# [Görev Tanımı 1]
Aşağıdaki karar metnine göre şu soruları yanıtla; her yanıtı aynı harfle işaretle:
(a) Metinde suç olarak ne belirtiliyor?
(b) Hüküm ne olarak yazılmış?
(c) Hangi takvim yılına ilişkin herhangi bir hüküm kurulmadığı belirtiliyor?

# [Verilen Metin]
========

11. Ceza Dairesi 2016/10525 E. , 2019/7625 K.
"İçtihat Metni"MAHKEMESİ :Asliye Ceza Mahkemesi
SUÇ : Sahte fatura düzenleme
HÜKÜM : Mahkumiyet
Sanık ... müdafiinin duruşmalı inceleme isteminin, hükmolunan cezanın türü ve süresine göre koşulları bulunmadığından, 5320 sayılı Kanun’un 8/1. maddesi gereğince uygulanması gereken 1412 sayılı CMUK"nin 318. maddesi uyarınca reddine oy birliğiyle karar verildikten sonra gereği görüşüldü:
Sanık ... hakkında 13.08.2012 tarihli ... Vergi Dairesi Başkanlığı"nın mütalaası ile vergi suçu raporu ve vergi tekniği raporlarında belirtilen 2007 takvim yılında sahte fatura düzenlemek suçundan da suç duyurusunda bulunulduğu ve Karşıyaka Cumhuriyet Başsavcılığı’nın 20.11.2012 tarih ve 2012/5770 esas sayılı iddianamesi ile bu takvim yılından da dava açıldığı ancak 2007 takvim yılına ilişkin herhangi bir hüküm kurulmadığı anlaşılmakla, zamanaşımı süresinde bu konuda mahallinde karar verilmesi mümkün görülmüştür.

========

# [Kaynak Girdiler]
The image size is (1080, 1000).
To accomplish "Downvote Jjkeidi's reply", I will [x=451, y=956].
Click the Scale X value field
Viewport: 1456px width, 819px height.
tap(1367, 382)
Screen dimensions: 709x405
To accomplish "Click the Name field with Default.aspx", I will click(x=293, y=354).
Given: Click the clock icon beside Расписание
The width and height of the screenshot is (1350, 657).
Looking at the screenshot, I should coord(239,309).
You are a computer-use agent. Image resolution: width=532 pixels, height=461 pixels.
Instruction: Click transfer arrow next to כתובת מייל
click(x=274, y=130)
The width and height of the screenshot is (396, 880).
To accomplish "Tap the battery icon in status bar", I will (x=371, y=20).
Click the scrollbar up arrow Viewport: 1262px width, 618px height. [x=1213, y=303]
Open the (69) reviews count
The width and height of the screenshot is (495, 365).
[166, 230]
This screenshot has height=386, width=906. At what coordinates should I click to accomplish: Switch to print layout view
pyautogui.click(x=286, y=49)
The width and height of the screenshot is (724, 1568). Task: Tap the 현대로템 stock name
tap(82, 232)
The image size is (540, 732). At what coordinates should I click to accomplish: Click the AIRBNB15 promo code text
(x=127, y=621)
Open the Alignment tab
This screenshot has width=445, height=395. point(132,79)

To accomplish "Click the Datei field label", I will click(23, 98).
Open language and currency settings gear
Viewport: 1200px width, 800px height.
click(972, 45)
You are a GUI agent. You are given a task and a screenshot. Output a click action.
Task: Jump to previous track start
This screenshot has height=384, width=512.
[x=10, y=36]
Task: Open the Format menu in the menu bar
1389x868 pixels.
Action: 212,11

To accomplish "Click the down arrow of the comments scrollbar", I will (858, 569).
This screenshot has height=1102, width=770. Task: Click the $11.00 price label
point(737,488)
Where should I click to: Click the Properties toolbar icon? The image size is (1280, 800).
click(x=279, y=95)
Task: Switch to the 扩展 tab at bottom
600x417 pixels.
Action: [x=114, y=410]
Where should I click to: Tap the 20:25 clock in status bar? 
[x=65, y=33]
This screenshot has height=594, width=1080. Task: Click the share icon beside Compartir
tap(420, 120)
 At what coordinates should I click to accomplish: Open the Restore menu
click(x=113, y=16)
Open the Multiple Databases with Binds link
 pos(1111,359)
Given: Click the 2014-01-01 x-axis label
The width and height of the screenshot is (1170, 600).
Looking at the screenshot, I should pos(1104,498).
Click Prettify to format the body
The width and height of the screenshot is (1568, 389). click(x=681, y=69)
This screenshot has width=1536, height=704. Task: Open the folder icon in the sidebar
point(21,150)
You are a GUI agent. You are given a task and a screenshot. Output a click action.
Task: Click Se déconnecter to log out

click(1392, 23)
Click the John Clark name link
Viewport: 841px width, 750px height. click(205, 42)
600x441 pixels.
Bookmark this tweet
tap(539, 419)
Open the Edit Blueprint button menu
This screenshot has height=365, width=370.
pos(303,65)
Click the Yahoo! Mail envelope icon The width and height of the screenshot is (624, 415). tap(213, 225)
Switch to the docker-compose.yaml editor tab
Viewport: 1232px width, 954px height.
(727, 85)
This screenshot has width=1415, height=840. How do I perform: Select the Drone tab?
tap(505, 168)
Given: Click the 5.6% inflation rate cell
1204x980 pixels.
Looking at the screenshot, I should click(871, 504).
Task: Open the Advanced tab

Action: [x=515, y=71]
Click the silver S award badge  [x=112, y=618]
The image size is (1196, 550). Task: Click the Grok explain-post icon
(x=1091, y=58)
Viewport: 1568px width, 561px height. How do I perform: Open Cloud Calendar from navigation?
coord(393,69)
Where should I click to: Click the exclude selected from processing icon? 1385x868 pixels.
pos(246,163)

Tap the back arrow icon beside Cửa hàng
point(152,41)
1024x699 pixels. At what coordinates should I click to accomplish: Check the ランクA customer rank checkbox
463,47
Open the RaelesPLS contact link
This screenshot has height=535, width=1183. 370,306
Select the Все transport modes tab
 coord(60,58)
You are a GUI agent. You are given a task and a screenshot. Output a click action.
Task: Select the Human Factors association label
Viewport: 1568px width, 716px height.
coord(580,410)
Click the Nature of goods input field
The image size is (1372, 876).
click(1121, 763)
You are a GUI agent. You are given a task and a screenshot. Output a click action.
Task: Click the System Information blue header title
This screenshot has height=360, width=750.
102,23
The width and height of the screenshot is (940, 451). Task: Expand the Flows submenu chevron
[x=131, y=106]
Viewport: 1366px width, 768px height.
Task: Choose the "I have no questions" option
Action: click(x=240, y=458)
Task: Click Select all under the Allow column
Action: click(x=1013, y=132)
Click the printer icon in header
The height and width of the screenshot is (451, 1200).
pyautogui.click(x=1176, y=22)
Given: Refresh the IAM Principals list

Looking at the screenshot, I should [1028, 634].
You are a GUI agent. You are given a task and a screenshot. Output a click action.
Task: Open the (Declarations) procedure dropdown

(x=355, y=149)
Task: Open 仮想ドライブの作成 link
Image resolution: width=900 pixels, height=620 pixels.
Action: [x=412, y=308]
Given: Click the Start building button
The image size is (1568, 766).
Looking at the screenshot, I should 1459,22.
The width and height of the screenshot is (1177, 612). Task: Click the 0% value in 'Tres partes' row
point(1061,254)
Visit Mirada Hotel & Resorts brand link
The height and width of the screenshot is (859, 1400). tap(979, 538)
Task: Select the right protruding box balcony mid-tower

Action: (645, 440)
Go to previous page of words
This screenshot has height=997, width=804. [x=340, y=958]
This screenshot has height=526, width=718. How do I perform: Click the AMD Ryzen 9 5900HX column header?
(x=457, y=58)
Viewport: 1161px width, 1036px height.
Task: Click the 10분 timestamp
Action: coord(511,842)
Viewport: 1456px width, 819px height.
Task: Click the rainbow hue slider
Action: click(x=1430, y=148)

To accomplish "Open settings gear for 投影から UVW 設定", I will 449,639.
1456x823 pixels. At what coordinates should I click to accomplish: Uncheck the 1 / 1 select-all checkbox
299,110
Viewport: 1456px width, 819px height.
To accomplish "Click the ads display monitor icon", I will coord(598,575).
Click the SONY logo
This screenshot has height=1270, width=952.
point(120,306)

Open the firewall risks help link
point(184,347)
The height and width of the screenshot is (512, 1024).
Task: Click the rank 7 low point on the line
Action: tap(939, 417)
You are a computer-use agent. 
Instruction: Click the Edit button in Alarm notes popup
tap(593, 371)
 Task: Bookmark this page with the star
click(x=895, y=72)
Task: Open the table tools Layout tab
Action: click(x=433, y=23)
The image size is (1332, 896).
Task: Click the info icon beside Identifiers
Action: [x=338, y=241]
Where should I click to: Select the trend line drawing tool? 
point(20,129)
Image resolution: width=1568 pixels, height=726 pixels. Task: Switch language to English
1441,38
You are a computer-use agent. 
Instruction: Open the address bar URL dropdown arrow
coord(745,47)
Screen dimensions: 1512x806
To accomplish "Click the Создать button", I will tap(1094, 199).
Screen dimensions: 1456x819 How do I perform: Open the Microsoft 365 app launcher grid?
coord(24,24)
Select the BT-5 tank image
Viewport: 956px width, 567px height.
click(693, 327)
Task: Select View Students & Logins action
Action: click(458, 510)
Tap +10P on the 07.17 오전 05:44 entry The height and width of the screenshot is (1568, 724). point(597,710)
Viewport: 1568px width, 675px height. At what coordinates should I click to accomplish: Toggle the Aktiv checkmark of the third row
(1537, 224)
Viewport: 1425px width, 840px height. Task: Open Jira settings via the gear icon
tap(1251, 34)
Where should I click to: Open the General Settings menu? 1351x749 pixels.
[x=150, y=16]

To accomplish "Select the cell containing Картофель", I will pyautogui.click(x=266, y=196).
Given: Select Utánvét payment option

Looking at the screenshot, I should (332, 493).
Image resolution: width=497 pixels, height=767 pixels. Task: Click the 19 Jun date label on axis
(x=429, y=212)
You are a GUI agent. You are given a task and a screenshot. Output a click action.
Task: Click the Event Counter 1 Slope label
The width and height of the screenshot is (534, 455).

========

# [Görev Tanımı 2]
Girdilerin başından "click(x=274, y=130)" ifadesini içeren satıra kadar (her iki uç dahil) yer alan kısmı lütfen iki sütunlu bir CSV olarak yeniden yaz. Her girdi için bir satır olsun; sütun adları istek ve yanıt olsun, her alan tırnak içinde verilsin ve satır sonları boşluğa dönüştürülsün.

# [Tam Çıktı 1]
(a) Sahte fatura düzenleme
(b) Mahkumiyet
(c) 2007

# [Tam Çıktı 2]
istek,yanıt
"The image size is (1080, 1000). To accomplish ""Downvote Jjkeidi's reply"",","I will [x=451, y=956]."
"Click the Scale X value field Viewport: 1456px width, 819px height.","tap(1367, 382)"
"Screen dimensions: 709x405 To accomplish ""Click the Name field with Default.aspx"",","I will click(x=293, y=354)."
"Given: Click the clock icon beside Расписание The width and height of the screenshot is (1350, 657).","Looking at the screenshot, I should coord(239,309)."
"You are a computer-use agent. Image resolution: width=532 pixels, height=461 pixels. Instruction: Click transfer arrow next to כתובת מייל","click(x=274, y=130)"